The fundamentals of software performance analysis: Part 1 - Path analysis
Editor’s Note: In the first in a two part series from High Performance Embedded Computing, author Wayne Wolf discusses the best means by which to measure worst-case, best-case, and average-case execution time in evaluating software performance. Part 1: Path analysis
Just as we need to know the speed at which hardware modules execute to design a hardware system, we need to analyze the performance of programs to build complex software systems. Unfortunately, software performance analysis is much more difficult than hardware timing analysis.
Synchronous hardware design restricts the structure of digital logic so that we can accurately bound delay with reasonable effort. Software designers, in contrast, insist on the full power of Turing machines, which makes it much more difficult to find tight bounds on execution time.
We generally measure program execution time from program initiation at presentation of some inputs to termination at the delivery of the last outputs. Several different measures of software performance are of interest.
- Worst-case execution time (WCET)—the longest execution time for any possible combination of inputs
- Best-case execution time (BCET)—the shortest execution time for any possible combination of inputs
- Average-case execution time for typical inputs
Average-case performance is used for very different purposes than are worstcase and best-case execution times. Average performance is used to tune software (and perhaps the underlying hardware platform); average performance data is particularly useful when it is recorded not just for the entire program but for program units. Average-case behavior can be used to find hot spots due to poor algorithms, bad coding, poor choice of instructions, or other causes.
Average performance is typically evaluated using CPU simulators.. Worst-case and best-case execution times, in contrast, are used during schedulability analysis. Many scheduling algorithms and analysis methods guarantee schedulability based on knowledge of execution time.
Many scheduling algorithms assume that the execution time of a program is constant, which is not realistic given the data-dependent behavior of most interesting programs. WCET is often used as a substitute for exact execution time. However, short execution times can cause scheduling problems that do not occur when all programs run to the worst-case limits, so a more helpful strategy is to measure both worst-case and best-case execution times.

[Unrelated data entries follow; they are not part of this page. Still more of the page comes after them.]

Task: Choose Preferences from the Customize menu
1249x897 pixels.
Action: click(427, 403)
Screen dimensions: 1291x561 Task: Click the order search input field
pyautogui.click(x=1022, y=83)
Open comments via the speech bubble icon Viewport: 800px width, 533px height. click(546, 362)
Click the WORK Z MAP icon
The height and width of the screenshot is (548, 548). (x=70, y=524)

We cannot bound execution times through simulation because interesting programs have far too many input combinations to enumerate. We need to analyze the program to determine its timing behavior. When analyzing hardware to determine its maximum clock rate, we rely on the fact that combinational logic is generally acyclic to simplify analysis. When we analyze programs, we must handle arbitrary control flows. As illustrated in Figure 3-26, performance analysis algorithms must handle not only branches but also loops and other types of cyclic control flow.
The basic approach to worst-case execution time analysis still followed today was suggested by Shaw [Sha89] and extended by Park and Shaw [Par91]. They broke WCET analysis into two phases:
- Analyze the program to find the worst-case path through a program. This problem is sometimes called path analysis.
- Measure the execution time along the worst-case path. Let us call this problem path timing.
The initial step in this methodology was to efficiently identify the worst-case execution path through the program. Park and Shaw developed a performance model of a 68000 that gave them good results. Unfortunately, modern high-performance microprocessors are much more complex, and the timing of instruction sequences is much more difficult. Research over the past 20 years has improved both the path identification process and the processor performance models.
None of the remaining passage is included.